→ **Task brief**: Edit the data below by replacing "Where should I click to" with "Where should I click in order to" wherever it occurs, leaving everything else unchanged.

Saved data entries

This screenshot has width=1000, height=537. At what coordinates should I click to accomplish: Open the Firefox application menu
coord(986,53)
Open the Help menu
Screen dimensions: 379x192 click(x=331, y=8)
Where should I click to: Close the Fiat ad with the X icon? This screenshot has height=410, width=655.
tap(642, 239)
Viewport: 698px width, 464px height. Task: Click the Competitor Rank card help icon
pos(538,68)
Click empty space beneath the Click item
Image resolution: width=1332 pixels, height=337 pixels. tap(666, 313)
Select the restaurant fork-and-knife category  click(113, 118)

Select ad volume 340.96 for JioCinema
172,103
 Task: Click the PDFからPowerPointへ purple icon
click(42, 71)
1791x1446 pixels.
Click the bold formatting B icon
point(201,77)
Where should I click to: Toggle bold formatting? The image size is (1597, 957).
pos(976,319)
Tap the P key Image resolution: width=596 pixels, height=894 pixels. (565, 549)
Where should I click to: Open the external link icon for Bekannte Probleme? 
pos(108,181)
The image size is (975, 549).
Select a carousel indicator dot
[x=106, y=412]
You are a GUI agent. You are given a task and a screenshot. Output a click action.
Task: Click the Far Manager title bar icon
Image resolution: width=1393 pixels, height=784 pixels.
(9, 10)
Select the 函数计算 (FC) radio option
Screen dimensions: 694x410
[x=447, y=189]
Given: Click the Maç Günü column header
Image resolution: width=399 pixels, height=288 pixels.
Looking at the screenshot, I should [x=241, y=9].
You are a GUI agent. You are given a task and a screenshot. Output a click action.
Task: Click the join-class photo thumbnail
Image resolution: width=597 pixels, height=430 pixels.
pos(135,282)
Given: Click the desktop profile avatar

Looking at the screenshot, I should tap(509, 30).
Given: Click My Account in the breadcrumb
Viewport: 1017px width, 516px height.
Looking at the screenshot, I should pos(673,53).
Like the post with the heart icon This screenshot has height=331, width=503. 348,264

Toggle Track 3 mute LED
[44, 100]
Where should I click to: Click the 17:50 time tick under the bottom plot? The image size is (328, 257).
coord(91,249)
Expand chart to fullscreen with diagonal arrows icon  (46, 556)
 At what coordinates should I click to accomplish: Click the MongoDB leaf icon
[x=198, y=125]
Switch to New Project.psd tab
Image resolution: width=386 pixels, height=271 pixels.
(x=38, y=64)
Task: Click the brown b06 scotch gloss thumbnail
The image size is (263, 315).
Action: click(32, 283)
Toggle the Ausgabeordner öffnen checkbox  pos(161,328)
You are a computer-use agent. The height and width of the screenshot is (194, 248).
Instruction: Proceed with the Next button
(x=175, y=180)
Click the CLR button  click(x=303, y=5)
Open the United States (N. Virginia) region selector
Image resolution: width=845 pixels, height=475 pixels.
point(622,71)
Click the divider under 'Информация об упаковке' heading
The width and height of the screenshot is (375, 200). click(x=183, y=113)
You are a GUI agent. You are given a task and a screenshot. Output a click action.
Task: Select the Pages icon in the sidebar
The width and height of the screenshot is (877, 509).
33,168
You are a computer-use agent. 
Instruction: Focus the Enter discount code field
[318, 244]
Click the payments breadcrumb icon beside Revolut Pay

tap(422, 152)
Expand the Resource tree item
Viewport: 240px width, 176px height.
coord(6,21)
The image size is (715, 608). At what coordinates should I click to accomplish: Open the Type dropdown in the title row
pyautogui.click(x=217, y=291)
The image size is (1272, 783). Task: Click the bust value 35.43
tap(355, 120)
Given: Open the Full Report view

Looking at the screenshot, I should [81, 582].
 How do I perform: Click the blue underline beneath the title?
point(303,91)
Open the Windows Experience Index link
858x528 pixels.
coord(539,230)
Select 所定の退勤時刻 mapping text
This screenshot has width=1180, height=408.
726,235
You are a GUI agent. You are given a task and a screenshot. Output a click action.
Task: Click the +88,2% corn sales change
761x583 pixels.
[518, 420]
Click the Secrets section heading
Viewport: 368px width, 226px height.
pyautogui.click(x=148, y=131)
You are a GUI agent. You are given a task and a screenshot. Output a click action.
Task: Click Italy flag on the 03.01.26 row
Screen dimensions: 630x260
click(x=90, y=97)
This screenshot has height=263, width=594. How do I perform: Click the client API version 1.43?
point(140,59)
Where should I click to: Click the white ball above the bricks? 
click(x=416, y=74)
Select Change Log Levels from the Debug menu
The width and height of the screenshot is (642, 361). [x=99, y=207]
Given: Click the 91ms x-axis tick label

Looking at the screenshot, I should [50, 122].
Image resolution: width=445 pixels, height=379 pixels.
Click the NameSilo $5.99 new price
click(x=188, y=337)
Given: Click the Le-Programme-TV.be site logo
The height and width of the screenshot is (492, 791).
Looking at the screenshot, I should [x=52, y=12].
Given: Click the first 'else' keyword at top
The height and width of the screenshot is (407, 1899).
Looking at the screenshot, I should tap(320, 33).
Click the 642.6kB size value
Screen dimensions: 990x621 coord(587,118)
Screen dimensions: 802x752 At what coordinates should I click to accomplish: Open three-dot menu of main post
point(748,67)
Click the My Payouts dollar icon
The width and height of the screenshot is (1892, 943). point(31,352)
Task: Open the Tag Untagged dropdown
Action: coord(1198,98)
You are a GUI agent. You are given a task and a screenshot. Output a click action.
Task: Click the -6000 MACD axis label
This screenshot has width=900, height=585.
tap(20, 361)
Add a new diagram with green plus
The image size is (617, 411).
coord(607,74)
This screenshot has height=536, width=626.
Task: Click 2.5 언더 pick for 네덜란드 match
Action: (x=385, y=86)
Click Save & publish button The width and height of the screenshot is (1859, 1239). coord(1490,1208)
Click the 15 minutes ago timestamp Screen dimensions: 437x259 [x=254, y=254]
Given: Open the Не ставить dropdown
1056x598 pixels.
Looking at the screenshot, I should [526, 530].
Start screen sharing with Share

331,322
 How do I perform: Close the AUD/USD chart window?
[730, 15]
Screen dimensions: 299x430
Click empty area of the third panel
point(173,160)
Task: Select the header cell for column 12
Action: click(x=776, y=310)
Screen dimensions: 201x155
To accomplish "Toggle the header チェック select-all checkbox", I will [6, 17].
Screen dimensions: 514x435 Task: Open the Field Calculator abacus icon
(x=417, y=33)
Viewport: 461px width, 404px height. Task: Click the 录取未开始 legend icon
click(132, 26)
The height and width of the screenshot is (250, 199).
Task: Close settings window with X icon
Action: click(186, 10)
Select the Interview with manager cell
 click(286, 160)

→ **Response**:
This screenshot has width=1000, height=537. At what coordinates should I click to accomplish: Open the Firefox application menu
coord(986,53)
Open the Help menu
Screen dimensions: 379x192 click(x=331, y=8)
Where should I click in order to: Close the Fiat ad with the X icon? This screenshot has height=410, width=655.
tap(642, 239)
Viewport: 698px width, 464px height. Task: Click the Competitor Rank card help icon
pos(538,68)
Click empty space beneath the Click item
Image resolution: width=1332 pixels, height=337 pixels. tap(666, 313)
Select the restaurant fork-and-knife category  click(113, 118)

Select ad volume 340.96 for JioCinema
172,103
 Task: Click the PDFからPowerPointへ purple icon
click(42, 71)
1791x1446 pixels.
Click the bold formatting B icon
point(201,77)
Where should I click in order to: Toggle bold formatting? The image size is (1597, 957).
pos(976,319)
Tap the P key Image resolution: width=596 pixels, height=894 pixels. (565, 549)
Where should I click in order to: Open the external link icon for Bekannte Probleme? 
pos(108,181)
The image size is (975, 549).
Select a carousel indicator dot
[x=106, y=412]
You are a GUI agent. You are given a task and a screenshot. Output a click action.
Task: Click the Far Manager title bar icon
Image resolution: width=1393 pixels, height=784 pixels.
(9, 10)
Select the 函数计算 (FC) radio option
Screen dimensions: 694x410
[x=447, y=189]
Given: Click the Maç Günü column header
Image resolution: width=399 pixels, height=288 pixels.
Looking at the screenshot, I should [x=241, y=9].
You are a GUI agent. You are given a task and a screenshot. Output a click action.
Task: Click the join-class photo thumbnail
Image resolution: width=597 pixels, height=430 pixels.
pos(135,282)
Given: Click the desktop profile avatar

Looking at the screenshot, I should tap(509, 30).
Given: Click My Account in the breadcrumb
Viewport: 1017px width, 516px height.
Looking at the screenshot, I should pos(673,53).
Like the post with the heart icon This screenshot has height=331, width=503. 348,264

Toggle Track 3 mute LED
[44, 100]
Where should I click in order to: Click the 17:50 time tick under the bottom plot? The image size is (328, 257).
coord(91,249)
Expand chart to fullscreen with diagonal arrows icon  (46, 556)
 At what coordinates should I click to accomplish: Click the MongoDB leaf icon
[x=198, y=125]
Switch to New Project.psd tab
Image resolution: width=386 pixels, height=271 pixels.
(x=38, y=64)
Task: Click the brown b06 scotch gloss thumbnail
The image size is (263, 315).
Action: click(32, 283)
Toggle the Ausgabeordner öffnen checkbox  pos(161,328)
You are a computer-use agent. The height and width of the screenshot is (194, 248).
Instruction: Proceed with the Next button
(x=175, y=180)
Click the CLR button  click(x=303, y=5)
Open the United States (N. Virginia) region selector
Image resolution: width=845 pixels, height=475 pixels.
point(622,71)
Click the divider under 'Информация об упаковке' heading
The width and height of the screenshot is (375, 200). click(x=183, y=113)
You are a GUI agent. You are given a task and a screenshot. Output a click action.
Task: Select the Pages icon in the sidebar
The width and height of the screenshot is (877, 509).
33,168
You are a computer-use agent. 
Instruction: Focus the Enter discount code field
[318, 244]
Click the payments breadcrumb icon beside Revolut Pay

tap(422, 152)
Expand the Resource tree item
Viewport: 240px width, 176px height.
coord(6,21)
The image size is (715, 608). At what coordinates should I click to accomplish: Open the Type dropdown in the title row
pyautogui.click(x=217, y=291)
The image size is (1272, 783). Task: Click the bust value 35.43
tap(355, 120)
Given: Open the Full Report view

Looking at the screenshot, I should [81, 582].
 How do I perform: Click the blue underline beneath the title?
point(303,91)
Open the Windows Experience Index link
858x528 pixels.
coord(539,230)
Select 所定の退勤時刻 mapping text
This screenshot has width=1180, height=408.
726,235
You are a GUI agent. You are given a task and a screenshot. Output a click action.
Task: Click the +88,2% corn sales change
761x583 pixels.
[518, 420]
Click the Secrets section heading
Viewport: 368px width, 226px height.
pyautogui.click(x=148, y=131)
You are a GUI agent. You are given a task and a screenshot. Output a click action.
Task: Click Italy flag on the 03.01.26 row
Screen dimensions: 630x260
click(x=90, y=97)
This screenshot has height=263, width=594. How do I perform: Click the client API version 1.43?
point(140,59)
Where should I click in order to: Click the white ball above the bricks? 
click(x=416, y=74)
Select Change Log Levels from the Debug menu
The width and height of the screenshot is (642, 361). [x=99, y=207]
Given: Click the 91ms x-axis tick label

Looking at the screenshot, I should [50, 122].
Image resolution: width=445 pixels, height=379 pixels.
Click the NameSilo $5.99 new price
click(x=188, y=337)
Given: Click the Le-Programme-TV.be site logo
The height and width of the screenshot is (492, 791).
Looking at the screenshot, I should [x=52, y=12].
Given: Click the first 'else' keyword at top
The height and width of the screenshot is (407, 1899).
Looking at the screenshot, I should tap(320, 33).
Click the 642.6kB size value
Screen dimensions: 990x621 coord(587,118)
Screen dimensions: 802x752 At what coordinates should I click to accomplish: Open three-dot menu of main post
point(748,67)
Click the My Payouts dollar icon
The width and height of the screenshot is (1892, 943). point(31,352)
Task: Open the Tag Untagged dropdown
Action: coord(1198,98)
You are a GUI agent. You are given a task and a screenshot. Output a click action.
Task: Click the -6000 MACD axis label
This screenshot has width=900, height=585.
tap(20, 361)
Add a new diagram with green plus
The image size is (617, 411).
coord(607,74)
This screenshot has height=536, width=626.
Task: Click 2.5 언더 pick for 네덜란드 match
Action: (x=385, y=86)
Click Save & publish button The width and height of the screenshot is (1859, 1239). coord(1490,1208)
Click the 15 minutes ago timestamp Screen dimensions: 437x259 [x=254, y=254]
Given: Open the Не ставить dropdown
1056x598 pixels.
Looking at the screenshot, I should [526, 530].
Start screen sharing with Share

331,322
 How do I perform: Close the AUD/USD chart window?
[730, 15]
Screen dimensions: 299x430
Click empty area of the third panel
point(173,160)
Task: Select the header cell for column 12
Action: click(x=776, y=310)
Screen dimensions: 201x155
To accomplish "Toggle the header チェック select-all checkbox", I will [6, 17].
Screen dimensions: 514x435 Task: Open the Field Calculator abacus icon
(x=417, y=33)
Viewport: 461px width, 404px height. Task: Click the 录取未开始 legend icon
click(132, 26)
The height and width of the screenshot is (250, 199).
Task: Close settings window with X icon
Action: click(186, 10)
Select the Interview with manager cell
 click(286, 160)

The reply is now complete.